** START **

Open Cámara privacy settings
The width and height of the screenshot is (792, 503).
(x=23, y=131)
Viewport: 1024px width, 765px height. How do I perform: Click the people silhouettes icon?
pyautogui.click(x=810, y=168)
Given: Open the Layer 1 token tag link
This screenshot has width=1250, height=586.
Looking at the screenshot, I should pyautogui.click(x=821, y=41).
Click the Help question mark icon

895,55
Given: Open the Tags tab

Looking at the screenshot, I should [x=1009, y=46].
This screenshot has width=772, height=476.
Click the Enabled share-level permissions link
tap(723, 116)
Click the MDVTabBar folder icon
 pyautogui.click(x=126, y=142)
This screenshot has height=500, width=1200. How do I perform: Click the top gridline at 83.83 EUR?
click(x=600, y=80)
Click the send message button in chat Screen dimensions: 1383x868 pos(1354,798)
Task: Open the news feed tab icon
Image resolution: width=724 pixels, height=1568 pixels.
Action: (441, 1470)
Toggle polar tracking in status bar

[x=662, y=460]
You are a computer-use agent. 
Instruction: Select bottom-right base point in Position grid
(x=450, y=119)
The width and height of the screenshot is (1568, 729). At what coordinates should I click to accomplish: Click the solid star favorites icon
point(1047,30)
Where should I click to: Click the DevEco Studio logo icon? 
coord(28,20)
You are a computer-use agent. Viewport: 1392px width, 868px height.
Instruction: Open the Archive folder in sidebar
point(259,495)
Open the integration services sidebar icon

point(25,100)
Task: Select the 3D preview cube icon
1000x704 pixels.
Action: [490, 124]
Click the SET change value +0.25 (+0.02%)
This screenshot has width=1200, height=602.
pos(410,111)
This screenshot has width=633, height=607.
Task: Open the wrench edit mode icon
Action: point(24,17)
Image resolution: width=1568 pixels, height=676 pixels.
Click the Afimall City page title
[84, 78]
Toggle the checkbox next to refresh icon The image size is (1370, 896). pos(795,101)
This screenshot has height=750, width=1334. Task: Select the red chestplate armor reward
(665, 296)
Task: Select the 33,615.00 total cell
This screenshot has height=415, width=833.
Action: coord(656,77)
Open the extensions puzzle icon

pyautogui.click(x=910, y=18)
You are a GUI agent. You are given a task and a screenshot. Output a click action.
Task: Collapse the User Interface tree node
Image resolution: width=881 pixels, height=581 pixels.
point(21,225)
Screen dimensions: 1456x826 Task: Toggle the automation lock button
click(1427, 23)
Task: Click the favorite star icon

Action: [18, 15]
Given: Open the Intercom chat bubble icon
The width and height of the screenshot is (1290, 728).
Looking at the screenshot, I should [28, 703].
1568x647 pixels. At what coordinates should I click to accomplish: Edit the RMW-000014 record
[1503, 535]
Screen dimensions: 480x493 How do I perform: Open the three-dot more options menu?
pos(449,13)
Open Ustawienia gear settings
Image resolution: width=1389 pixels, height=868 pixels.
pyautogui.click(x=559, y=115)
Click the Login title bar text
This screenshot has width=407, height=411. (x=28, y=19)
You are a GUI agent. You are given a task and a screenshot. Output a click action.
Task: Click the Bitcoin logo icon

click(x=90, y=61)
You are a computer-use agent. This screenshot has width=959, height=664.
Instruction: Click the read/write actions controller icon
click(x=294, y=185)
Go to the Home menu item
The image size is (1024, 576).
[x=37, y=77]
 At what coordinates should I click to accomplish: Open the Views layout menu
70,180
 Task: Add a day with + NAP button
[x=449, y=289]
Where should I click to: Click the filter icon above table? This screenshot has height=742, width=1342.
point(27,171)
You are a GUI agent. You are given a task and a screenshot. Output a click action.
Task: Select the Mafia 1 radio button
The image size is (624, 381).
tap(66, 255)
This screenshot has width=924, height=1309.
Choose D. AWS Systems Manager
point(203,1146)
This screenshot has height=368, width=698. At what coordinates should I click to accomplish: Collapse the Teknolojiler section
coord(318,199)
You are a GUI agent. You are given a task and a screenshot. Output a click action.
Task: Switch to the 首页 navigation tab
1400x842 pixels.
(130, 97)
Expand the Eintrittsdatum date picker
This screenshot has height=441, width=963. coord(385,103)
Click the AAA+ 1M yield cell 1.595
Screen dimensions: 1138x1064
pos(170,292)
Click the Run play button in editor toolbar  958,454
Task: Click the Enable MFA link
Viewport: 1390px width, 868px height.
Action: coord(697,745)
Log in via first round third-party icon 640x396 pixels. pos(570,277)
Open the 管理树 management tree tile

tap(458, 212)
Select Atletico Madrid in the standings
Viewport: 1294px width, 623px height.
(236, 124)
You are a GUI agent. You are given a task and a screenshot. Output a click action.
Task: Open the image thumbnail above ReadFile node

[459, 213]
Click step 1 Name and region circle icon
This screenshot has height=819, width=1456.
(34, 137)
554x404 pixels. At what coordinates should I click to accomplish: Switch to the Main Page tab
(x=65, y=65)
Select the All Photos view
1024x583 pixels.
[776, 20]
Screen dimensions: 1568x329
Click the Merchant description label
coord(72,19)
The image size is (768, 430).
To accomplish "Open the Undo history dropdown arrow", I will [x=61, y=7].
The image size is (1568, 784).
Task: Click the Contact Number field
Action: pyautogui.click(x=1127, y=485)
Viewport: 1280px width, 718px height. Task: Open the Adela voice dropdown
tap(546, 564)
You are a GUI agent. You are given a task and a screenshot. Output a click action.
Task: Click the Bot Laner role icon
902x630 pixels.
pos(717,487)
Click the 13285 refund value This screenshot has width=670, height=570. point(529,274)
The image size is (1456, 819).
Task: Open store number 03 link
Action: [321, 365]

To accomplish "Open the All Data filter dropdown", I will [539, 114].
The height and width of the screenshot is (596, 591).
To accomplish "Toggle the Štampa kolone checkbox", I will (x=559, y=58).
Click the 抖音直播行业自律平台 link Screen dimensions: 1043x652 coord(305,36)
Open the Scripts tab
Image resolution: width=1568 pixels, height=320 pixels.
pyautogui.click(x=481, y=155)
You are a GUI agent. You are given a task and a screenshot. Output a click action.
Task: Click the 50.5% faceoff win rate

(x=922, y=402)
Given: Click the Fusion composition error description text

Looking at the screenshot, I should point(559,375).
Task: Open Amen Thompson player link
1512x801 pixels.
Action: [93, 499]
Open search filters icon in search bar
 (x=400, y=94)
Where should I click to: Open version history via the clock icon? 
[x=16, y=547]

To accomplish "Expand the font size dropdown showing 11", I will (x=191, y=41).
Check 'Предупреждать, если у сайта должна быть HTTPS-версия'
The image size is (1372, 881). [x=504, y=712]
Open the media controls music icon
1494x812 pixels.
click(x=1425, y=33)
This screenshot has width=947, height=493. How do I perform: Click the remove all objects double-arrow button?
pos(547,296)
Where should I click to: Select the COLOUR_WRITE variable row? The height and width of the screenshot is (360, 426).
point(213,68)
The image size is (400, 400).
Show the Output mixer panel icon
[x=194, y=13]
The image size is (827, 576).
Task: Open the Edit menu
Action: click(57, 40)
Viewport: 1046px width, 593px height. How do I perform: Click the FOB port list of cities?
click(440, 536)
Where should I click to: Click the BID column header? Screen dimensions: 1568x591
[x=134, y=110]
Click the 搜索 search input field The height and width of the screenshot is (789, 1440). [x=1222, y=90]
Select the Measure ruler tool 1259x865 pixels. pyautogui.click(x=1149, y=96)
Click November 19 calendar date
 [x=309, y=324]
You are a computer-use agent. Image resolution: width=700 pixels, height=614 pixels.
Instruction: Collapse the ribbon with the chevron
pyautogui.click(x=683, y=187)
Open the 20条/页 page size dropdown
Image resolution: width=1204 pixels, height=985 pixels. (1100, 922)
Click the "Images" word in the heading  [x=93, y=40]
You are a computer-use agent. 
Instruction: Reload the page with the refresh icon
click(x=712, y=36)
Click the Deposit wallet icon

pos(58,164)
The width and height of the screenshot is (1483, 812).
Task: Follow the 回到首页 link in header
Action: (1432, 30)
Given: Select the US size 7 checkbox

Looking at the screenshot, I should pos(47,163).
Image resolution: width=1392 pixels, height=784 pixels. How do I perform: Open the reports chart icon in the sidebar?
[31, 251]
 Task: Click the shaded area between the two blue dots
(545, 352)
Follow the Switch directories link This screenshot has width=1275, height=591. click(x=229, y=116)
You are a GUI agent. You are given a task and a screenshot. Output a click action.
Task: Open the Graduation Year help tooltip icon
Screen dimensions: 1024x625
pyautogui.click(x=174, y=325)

** END **

• **What you have to do**:
Put the part of the data that opens with the line containing "Open the Scripts tab" and closes with the line containing "(x=922, y=402)" into a two-column CSV with the headers text and answer. Give one row per click, with its wording under text and its coordinates under answer, each field in quotes and line breaks replaced by spaces.

• **Finished exercise**:
text,answer
"Open the Scripts tab Image resolution: width=1568 pixels, height=320 pixels.","pyautogui.click(x=481, y=155)"
"You are a GUI agent. You are given a task and a screenshot. Output a click action. Task: Click the 50.5% faceoff win rate","(x=922, y=402)"